Verbesserte Energieeffizienz dank bedarfsoptimierter Ventilatoren­steuerung
Die Integration der Momentanwerte des Partikelzählers erlaubt eine optimierte Steuerung der Ventilatoren. Die Drehzahl der Zu- und Abluftventilatoren wird unter Berücksichtigung der Mindest-Luftwechselrate und Partikelkonzentration im Reinraum dem tatsächlichen Bedarf angepasst. Damit wird die Energieeffizienz der Anlage verbessert.

Eine Einheit für alle erforderlichen Funktionalitäten
Mit der kompakten Monitoring-Lösung „Compact Monitoring Technology" (CMT) hat Siemens eine geprüfte Systemlösung entwickelt, die alle erforderlichen Funktionalitäten wie Temperatur, relative Feuchte, Differenzdruck und Partikelzählung in einerkompakten Einheit vereint. CMT ist damit eine einfache Lösung zur Erfüllung der regulatorischen Vorgaben der Reinraumumgebung.
Die Serienlösung wird vorgefertigt, vorinstalliert und vorgetestet geliefert. Dies minimiert den Installationsaufwand für die exakte Anpassung an die spezifischen Bedürfnisse des Betreibers und seiner Produktionsumgebung.
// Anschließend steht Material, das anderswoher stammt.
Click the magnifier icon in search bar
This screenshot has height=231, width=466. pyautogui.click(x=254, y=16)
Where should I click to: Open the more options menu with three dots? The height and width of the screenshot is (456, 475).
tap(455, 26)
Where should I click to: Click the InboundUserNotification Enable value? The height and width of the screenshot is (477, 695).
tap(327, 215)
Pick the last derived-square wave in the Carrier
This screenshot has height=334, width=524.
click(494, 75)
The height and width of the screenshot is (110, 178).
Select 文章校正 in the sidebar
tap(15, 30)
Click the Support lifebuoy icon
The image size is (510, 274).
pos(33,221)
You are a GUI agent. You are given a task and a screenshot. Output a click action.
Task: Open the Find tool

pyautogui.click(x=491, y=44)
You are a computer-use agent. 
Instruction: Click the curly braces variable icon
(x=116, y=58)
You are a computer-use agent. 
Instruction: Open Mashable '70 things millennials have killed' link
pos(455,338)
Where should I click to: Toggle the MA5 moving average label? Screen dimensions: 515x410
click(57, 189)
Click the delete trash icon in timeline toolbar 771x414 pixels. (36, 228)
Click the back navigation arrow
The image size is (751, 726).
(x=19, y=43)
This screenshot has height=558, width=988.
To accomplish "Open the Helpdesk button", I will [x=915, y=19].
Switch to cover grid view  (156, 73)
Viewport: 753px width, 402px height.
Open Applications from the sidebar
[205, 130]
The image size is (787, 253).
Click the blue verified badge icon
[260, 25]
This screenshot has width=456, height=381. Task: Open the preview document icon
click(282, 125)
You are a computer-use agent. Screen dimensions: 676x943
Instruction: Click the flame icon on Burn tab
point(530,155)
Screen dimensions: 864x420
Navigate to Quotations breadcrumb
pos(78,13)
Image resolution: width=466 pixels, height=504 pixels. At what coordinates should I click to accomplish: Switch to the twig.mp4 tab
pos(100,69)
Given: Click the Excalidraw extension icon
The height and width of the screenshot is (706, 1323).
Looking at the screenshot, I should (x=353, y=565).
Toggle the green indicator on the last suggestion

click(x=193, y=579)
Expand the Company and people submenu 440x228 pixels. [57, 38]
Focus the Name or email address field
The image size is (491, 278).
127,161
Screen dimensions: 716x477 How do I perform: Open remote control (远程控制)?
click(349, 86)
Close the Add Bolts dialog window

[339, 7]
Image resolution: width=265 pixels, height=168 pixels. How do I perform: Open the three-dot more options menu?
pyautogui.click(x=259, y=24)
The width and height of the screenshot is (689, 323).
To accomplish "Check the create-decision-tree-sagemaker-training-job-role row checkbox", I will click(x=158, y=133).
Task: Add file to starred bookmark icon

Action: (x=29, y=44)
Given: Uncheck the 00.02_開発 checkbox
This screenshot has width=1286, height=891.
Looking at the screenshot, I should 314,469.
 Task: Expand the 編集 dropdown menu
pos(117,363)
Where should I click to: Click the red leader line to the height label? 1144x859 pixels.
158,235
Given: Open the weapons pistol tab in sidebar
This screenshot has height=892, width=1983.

So vereinfacht sich die Einhaltung der regulatorischen Vorschriften erheblich, gleichzeitig sinken Zeitaufwand, Kosten und Risiken auf dem Weg zum validierten Monitoring deutlich.
Ähnlich einem „Fahrtenschreiber" erfasst CMT die kritischen Parameter zuverlässig, verhindert mögliche Manipulationen und stellt die Daten langfristig zur Verfügung. Dazu zählen Temperatur-, Feuchte- und Differenzdruckmessungen, aber auch Partikelzähler, Zutrittskontrollen und die Über­wachung empfindlicher Geräte.
CMT basiert auf dem Gebäudeautomationssystem Siemens Desigo. In einem vorkonfigurierten Schaltschrank befinden sich alle Elemente, die für die validierte Datenaufzeichnung erforderlich sind. Dazu gehören ein Industrie-PC, auf dem die gesamte Software für den Betrieb installiert ist, sowie ein Audit-Trail zur Protokollierung aller Modifikationen am System. Eine Microsoft-SQL-Datenbank sorgt für die zuverlässige und zu 21 CFR Part 11 konforme Speicherung der sensiblen Daten.
Die Bedienung erfolgt entweder über ein eingebautes Touch Panel, einen separaten Monitor mit Tastatur und Maus oder über das Netzwerk mit einer Remote-Verbindung. Der Benutzer kann intuitiv auf alle Kanäle des „Fahrtenschreibers" zugreifen und sich umfangreiche Berichte über alle Parameter anzeigen und ausdrucken lassen.